Highlights & Insights¶
- Cross-domain Concept Migration: Migrating "cache compression" (memory-side) to "query eviction" (compute-side) perfectly addresses the compute-bound nature of DLLMs.
- Common Mode Rejection: Using \(\Delta\mathcal{I}=\mathcal{I}^{(1)}-\mathcal{I}^{(0)}\) to filter positional priors is both cheap and theoretically sound as an early-exit strategy.
- Training-free, Minimal Tuning: Only one hyperparameter (\(\alpha\)) is added. The system relies on custom Triton kernels for performance.
- Serendipitous Quality Gain: The mechanism naturally filters noise tokens, improving robustness especially at lower confidence thresholds.
Limitations & Future Work¶
- Unproven Causality of Quality Gain: The "noise filtering" explanation is intuitive but lacks rigorous controlled causal verification.
- Workload Dependency: Speedup is less significant for MoE architectures and short-prompt/long-reasoning tasks (e.g., MATH).
- Architecture Coupling: Constraints like AR context retention assume the DLLM is derived from an AR backbone; effectiveness on from-scratch DLLMs is unverified.
- Engineering Complexity: Implementing irregular memory access (Gather/Eviction) requires high-performance Triton kernels.
Related Work & Insights¶
- vs Fast-dLLM: Fast-dLLM uses confidence-based decoding but requires periodic re-computation. FOCUS uses exact KV caches and targets query redundancy specifically.

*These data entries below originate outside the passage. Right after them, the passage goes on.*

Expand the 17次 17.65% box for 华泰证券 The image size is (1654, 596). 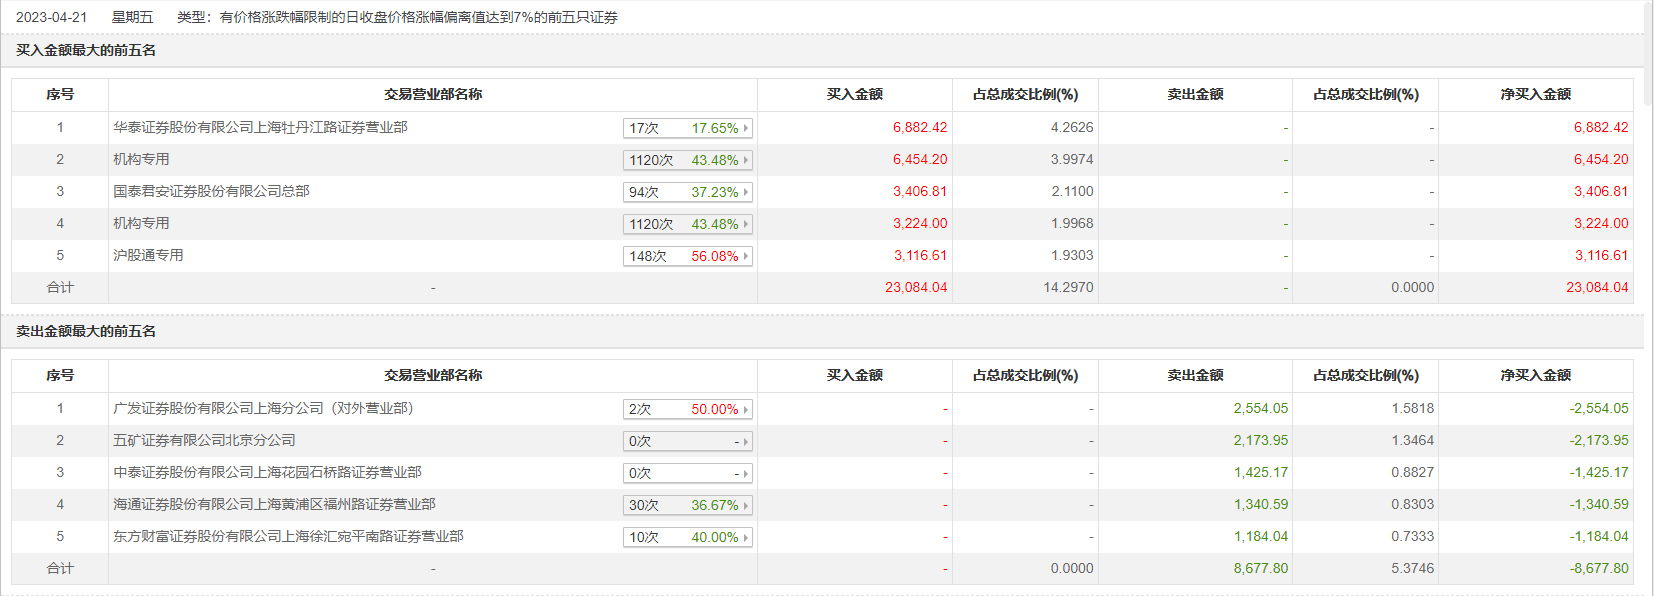(687, 128)
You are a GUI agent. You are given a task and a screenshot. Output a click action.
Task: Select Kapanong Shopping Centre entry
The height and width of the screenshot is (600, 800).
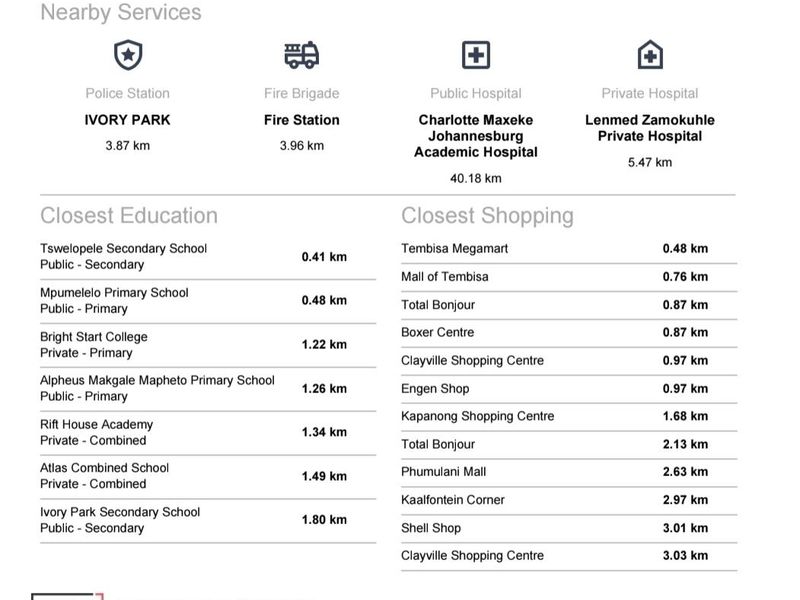point(569,416)
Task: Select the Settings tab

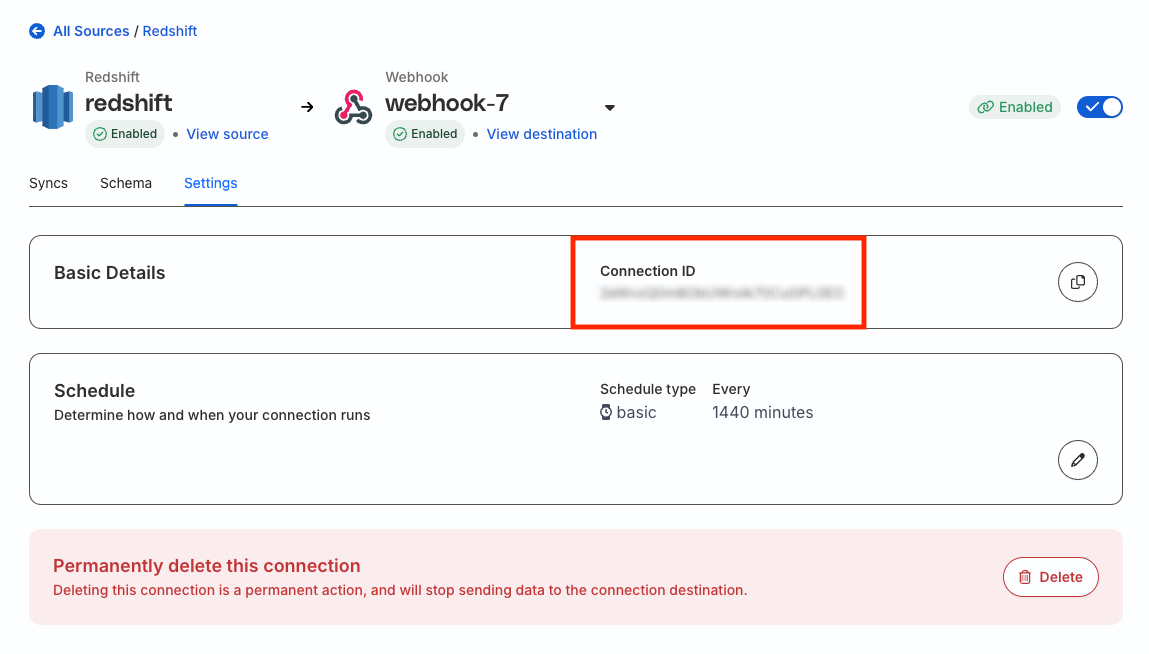Action: pyautogui.click(x=210, y=183)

- vs SDAR / LLaDA2.0: These establish the block-parallel paradigm; FOCUS optimizes it by reducing the redundancy ratio from ~15 to ~3.
- vs AR Cache Compression: While H2O/SnapKV focus on memory, FOCUS applies similar sparsity intuitions to compute, utilizing the unique DLLM \(\Delta\mathcal{I}\) signal.
Rating¶
- Novelty: ⭐⭐⭐⭐⭐ First to link DLLM attention importance to decoding probability for compute-side eviction.
- Experimental Thoroughness: ⭐⭐⭐⭐ Solid across multiple models, benchmarks, and ablation conditions.
- Writing Quality: ⭐⭐⭐⭐ Clear motivation and logical flow from the "10% decoding" observation to system design.
- Value: ⭐⭐⭐⭐⭐ High practical value; addresses the primary deployment bottleneck for DLLMs with significant speedups.